• PROBLEM DESCRIPTION
Below are records to be transcribed exactly; any pictures should be left out.

(INFORMATION SUPPLIED Opens)

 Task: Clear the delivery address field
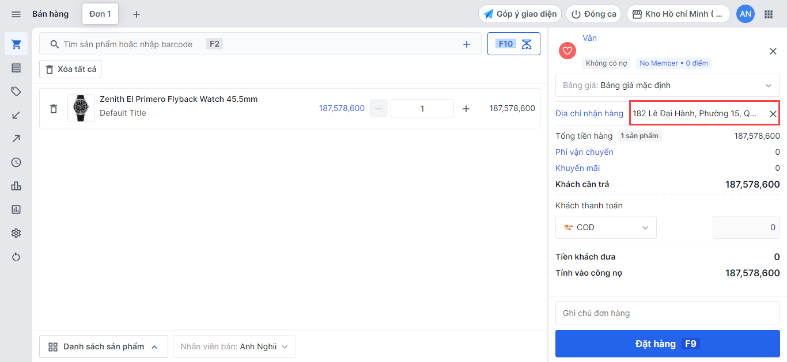coord(773,114)
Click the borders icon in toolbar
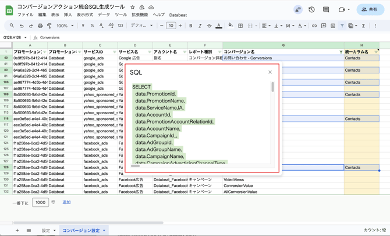 click(x=240, y=26)

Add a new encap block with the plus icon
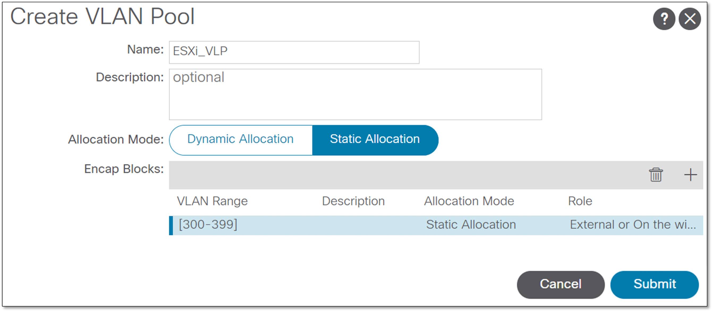click(691, 174)
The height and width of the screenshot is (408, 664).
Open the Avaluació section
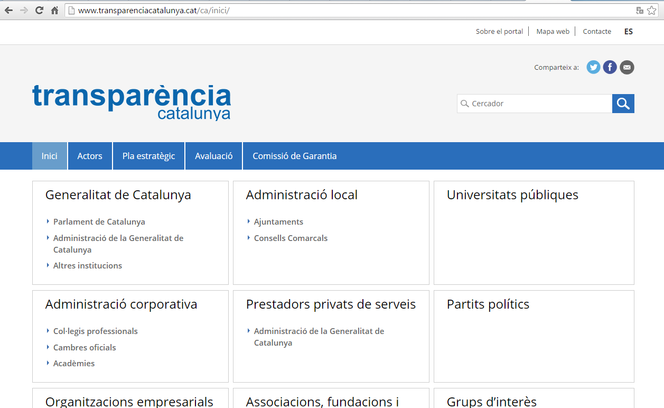[213, 156]
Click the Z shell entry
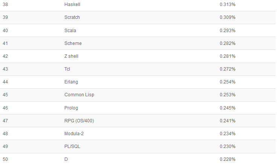Screen dimensions: 277x165 (x=71, y=56)
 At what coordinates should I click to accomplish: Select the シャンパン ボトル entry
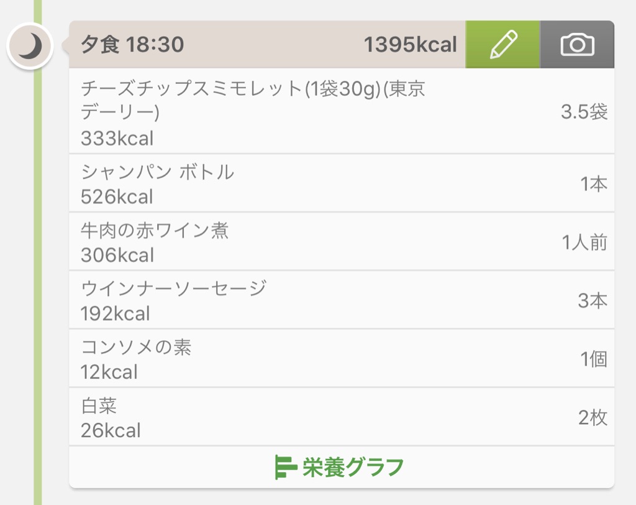click(342, 183)
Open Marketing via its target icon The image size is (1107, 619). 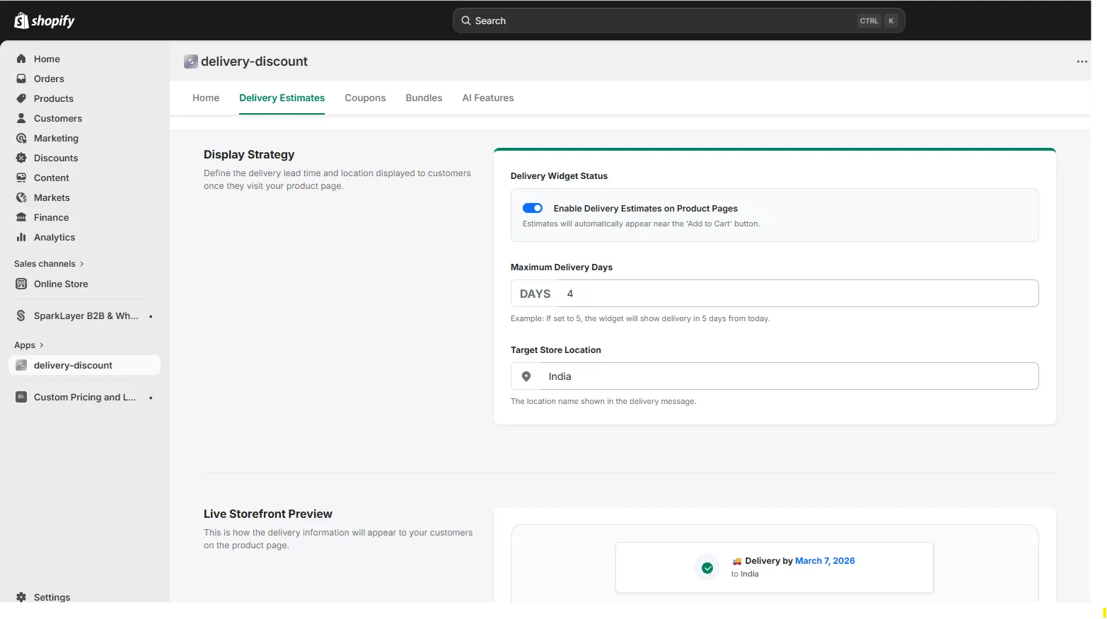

(INFORMATION SUPPLIED Closes)

• THE COMPLETED TASK
 Task: Clear the delivery address field
coord(773,114)
Click the borders icon in toolbar
 click(x=240, y=26)

Add a new encap block with the plus icon
click(691, 174)
The height and width of the screenshot is (408, 664).
Open the Avaluació section
[213, 156]
Click the Z shell entry
Screen dimensions: 277x165 (x=71, y=56)
 At what coordinates should I click to accomplish: Select the シャンパン ボトル entry
click(342, 183)
Open Marketing via its target icon The image size is (1107, 619). 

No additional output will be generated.